Comment 3 Thomas Graf 2008-06-13 20:56:37 UTC
Are you still experiencing the problem?

Comment 4 Gary Shi 2008-06-16 12:30:00 UTC
Yes, we let the customer add non-stateful iptables rules to avoid this problem.
But if any server (RHEL4 kernel, not sure the patch level) is still running the
stateful firewall, this problem do occur. It is very likely to reproduce, if we
open a dozen of SSH connections to the server, perform several operations, and
leave them alone for 10-30 minutes, then you go back to type a command that
produces a lot of outputs (for example, for i in `seq 10`; do dmesg; done), tit
is very likely the output will block, until you add a non-stateful iptables rule
to accept the packet, or the connection will timeout.

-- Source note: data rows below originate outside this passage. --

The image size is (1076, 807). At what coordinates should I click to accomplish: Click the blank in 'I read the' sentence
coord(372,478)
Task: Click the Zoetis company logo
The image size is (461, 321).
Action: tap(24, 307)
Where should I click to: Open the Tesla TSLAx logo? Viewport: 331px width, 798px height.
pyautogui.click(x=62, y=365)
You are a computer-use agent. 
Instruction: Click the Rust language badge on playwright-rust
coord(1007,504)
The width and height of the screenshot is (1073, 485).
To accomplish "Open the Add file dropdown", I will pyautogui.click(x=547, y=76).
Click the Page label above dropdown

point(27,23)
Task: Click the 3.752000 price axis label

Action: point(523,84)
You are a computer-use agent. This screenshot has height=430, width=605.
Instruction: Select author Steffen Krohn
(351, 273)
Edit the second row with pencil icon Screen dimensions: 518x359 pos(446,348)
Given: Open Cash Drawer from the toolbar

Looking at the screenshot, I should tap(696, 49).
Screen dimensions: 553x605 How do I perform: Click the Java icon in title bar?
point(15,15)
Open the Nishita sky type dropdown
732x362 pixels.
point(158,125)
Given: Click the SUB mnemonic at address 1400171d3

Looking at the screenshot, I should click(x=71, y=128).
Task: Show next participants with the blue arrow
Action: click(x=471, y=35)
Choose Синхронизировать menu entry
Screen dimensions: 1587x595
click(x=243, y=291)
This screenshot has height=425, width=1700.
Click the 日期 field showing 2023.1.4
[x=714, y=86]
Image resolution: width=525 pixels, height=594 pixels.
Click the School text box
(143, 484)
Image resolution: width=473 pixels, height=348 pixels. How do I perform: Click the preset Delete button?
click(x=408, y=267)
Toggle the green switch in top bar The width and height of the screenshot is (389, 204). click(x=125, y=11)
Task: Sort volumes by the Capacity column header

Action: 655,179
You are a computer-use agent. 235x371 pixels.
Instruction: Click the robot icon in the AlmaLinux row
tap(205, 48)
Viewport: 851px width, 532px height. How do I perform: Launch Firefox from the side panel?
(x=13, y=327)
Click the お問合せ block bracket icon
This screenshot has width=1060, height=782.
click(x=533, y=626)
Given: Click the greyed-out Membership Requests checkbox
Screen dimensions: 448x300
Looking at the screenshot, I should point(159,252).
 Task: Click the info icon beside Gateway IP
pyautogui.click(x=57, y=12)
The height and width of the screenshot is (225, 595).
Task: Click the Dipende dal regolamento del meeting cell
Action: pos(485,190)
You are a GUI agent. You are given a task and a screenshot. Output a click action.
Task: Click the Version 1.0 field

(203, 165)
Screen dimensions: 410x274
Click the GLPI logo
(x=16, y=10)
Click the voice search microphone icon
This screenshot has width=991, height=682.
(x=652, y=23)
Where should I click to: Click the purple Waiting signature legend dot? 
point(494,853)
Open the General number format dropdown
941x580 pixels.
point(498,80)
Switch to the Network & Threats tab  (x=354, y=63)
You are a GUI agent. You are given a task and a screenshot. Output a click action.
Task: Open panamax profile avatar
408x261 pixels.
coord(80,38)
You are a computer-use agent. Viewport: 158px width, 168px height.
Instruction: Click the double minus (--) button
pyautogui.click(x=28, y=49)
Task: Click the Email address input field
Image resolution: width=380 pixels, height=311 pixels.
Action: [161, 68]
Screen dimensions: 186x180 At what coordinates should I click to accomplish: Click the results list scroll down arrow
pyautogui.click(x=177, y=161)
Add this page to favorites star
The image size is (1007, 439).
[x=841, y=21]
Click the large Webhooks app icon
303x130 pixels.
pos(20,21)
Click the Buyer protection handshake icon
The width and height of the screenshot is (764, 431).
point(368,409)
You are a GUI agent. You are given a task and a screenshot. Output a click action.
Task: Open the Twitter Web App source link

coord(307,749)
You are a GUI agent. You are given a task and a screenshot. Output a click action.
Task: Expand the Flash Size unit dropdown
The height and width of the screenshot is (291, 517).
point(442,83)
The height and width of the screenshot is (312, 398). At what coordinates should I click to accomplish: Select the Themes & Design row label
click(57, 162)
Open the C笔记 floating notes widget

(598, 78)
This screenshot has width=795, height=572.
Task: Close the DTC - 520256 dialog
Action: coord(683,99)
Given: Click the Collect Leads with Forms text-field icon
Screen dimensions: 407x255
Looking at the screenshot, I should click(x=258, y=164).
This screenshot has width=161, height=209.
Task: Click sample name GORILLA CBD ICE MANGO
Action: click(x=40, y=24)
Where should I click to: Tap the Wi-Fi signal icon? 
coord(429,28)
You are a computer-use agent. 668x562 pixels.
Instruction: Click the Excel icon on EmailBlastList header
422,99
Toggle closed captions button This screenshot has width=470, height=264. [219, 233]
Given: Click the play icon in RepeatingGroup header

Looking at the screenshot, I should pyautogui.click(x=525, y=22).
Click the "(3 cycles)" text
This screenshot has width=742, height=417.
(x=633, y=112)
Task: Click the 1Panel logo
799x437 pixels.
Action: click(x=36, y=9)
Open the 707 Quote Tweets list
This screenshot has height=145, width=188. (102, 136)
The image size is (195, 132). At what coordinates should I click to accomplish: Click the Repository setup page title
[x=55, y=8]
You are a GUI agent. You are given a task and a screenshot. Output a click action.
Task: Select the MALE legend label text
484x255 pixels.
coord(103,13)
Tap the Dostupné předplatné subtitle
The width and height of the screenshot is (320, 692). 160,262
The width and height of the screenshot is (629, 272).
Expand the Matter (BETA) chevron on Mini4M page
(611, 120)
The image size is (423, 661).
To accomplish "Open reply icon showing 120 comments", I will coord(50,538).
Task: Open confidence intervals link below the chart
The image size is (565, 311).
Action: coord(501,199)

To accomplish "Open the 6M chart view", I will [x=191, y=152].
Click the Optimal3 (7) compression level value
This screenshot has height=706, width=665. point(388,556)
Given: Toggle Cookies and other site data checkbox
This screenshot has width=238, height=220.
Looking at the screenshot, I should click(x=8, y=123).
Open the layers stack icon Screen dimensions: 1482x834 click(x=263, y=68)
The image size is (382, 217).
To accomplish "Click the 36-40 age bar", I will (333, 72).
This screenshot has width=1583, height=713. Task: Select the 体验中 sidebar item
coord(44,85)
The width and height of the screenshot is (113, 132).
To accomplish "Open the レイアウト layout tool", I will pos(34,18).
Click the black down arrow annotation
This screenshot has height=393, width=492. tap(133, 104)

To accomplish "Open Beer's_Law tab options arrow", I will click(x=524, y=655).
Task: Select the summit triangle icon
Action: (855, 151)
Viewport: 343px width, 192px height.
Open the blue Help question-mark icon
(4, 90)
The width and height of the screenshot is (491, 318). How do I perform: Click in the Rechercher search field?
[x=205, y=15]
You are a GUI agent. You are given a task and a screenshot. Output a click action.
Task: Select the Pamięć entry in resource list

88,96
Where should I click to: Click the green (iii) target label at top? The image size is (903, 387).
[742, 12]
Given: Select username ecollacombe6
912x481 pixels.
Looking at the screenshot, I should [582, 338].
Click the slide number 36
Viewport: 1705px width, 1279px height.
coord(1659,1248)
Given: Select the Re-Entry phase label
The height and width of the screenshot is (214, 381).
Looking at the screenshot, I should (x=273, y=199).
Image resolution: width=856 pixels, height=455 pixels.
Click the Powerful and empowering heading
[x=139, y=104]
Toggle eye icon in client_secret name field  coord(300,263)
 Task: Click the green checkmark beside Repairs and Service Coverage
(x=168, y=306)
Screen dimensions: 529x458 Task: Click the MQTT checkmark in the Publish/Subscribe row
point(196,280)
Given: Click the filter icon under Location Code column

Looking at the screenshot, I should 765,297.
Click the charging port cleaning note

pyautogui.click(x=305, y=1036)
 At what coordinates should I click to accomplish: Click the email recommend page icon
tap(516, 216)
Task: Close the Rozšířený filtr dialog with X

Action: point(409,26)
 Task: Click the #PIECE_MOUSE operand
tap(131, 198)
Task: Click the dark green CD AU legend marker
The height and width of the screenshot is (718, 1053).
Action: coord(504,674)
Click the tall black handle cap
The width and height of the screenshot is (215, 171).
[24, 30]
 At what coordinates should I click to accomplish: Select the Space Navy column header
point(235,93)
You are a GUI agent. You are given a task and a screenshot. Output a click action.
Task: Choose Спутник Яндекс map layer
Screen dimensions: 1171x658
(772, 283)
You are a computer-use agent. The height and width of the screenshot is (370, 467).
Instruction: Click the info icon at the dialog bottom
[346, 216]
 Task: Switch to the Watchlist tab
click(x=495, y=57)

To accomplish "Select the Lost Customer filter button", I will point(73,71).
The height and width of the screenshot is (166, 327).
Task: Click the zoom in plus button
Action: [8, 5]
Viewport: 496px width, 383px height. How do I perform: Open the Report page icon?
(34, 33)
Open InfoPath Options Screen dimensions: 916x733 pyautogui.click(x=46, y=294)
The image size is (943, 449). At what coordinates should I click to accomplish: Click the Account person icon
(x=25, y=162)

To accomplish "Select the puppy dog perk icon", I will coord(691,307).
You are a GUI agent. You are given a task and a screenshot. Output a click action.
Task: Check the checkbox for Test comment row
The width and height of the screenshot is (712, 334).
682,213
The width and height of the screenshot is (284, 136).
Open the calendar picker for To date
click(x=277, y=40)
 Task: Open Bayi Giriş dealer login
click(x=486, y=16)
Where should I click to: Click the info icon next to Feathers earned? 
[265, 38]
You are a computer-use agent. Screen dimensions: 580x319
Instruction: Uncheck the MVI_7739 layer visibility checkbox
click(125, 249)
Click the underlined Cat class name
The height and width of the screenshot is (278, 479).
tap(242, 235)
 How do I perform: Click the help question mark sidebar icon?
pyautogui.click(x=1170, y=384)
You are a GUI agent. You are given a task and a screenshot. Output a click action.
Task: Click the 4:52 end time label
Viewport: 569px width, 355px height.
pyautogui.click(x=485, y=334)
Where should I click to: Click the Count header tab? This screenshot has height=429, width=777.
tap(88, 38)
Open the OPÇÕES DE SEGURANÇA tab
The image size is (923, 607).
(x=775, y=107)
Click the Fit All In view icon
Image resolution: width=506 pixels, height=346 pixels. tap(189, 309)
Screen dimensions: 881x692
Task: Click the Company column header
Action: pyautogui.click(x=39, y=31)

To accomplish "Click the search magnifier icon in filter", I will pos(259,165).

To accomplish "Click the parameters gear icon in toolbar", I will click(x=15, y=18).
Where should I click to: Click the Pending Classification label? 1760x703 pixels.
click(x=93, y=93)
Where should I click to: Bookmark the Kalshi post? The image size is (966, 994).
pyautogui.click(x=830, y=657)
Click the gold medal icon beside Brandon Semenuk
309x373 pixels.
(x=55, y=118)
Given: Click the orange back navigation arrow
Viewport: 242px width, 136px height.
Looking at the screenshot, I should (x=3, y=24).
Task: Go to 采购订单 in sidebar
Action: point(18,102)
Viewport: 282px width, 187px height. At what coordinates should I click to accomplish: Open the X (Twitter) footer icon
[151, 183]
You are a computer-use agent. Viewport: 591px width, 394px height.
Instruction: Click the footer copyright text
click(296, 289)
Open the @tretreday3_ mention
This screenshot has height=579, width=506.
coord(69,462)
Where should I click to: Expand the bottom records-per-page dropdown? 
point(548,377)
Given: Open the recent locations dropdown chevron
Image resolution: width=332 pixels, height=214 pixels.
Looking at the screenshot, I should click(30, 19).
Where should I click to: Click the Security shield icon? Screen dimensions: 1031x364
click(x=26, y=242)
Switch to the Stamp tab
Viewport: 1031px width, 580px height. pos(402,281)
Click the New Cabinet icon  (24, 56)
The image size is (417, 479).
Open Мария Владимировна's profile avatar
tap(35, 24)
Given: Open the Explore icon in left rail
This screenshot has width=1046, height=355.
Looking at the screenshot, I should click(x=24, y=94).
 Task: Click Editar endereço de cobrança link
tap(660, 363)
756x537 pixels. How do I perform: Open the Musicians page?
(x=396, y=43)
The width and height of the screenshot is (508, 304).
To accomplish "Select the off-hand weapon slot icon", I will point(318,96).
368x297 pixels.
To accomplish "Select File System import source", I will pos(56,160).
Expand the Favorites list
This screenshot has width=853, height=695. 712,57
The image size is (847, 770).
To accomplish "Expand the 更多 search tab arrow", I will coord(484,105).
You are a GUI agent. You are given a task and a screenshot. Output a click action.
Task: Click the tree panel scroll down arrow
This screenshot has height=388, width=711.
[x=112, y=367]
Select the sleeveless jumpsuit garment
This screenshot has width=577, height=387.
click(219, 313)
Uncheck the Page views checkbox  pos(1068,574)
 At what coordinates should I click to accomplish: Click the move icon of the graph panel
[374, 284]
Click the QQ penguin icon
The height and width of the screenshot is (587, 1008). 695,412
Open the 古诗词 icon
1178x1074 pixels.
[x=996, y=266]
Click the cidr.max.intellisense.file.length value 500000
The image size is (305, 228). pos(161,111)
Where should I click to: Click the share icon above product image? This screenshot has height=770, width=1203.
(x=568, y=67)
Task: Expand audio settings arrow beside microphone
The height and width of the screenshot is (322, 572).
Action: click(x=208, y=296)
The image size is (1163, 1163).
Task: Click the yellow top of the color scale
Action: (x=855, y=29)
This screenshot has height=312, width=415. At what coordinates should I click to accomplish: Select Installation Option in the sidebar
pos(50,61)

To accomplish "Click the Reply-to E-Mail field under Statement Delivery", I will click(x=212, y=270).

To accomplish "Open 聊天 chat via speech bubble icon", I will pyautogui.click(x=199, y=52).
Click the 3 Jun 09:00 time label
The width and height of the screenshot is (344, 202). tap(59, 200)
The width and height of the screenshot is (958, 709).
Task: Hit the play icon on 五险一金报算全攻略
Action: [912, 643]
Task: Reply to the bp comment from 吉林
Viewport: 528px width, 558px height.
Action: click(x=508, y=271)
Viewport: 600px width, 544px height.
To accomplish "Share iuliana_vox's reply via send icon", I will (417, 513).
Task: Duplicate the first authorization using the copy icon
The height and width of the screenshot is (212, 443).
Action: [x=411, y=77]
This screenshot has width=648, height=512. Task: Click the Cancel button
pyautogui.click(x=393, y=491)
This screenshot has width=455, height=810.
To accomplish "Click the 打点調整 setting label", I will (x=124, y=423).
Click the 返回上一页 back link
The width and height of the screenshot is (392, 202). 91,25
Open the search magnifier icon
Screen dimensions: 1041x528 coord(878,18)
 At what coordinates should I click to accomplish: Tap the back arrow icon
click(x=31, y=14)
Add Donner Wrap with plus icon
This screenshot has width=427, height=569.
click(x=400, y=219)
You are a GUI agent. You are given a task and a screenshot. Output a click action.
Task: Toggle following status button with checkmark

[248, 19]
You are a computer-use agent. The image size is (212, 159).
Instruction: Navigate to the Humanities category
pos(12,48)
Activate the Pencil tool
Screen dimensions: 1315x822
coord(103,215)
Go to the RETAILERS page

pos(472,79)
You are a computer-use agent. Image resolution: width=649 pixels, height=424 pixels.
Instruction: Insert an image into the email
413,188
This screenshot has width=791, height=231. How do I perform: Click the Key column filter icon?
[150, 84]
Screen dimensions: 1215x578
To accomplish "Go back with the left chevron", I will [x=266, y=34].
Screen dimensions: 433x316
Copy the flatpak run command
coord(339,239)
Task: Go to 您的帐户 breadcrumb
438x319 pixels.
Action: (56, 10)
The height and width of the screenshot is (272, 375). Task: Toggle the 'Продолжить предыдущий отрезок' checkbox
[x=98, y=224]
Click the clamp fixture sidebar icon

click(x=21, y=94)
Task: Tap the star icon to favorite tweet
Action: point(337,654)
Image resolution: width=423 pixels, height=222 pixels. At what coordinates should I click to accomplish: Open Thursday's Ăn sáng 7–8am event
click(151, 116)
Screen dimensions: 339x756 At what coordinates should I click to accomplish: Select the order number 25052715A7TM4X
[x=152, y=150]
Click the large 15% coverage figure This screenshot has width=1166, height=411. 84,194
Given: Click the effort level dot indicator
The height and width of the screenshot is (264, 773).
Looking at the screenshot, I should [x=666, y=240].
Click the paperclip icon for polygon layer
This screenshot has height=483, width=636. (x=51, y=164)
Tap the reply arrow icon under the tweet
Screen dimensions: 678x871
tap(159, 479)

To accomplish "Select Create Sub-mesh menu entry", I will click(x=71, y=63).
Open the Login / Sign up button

It means the firewall
still recognizes the connection after the idle, but suddenly drops packets
afterwhile.


Comment 5 Thomas Graf 2012-05-10 12:51:56 UTC
RHEL4 has entered the Extended Life Phase. There will be no more minor releases.

I'm closing this bug due to inactivity.

Please reopen and provide an explanation if you need this issue to be addressed in RHEL4. Please note that only security and critical bugfixes are considered at this point.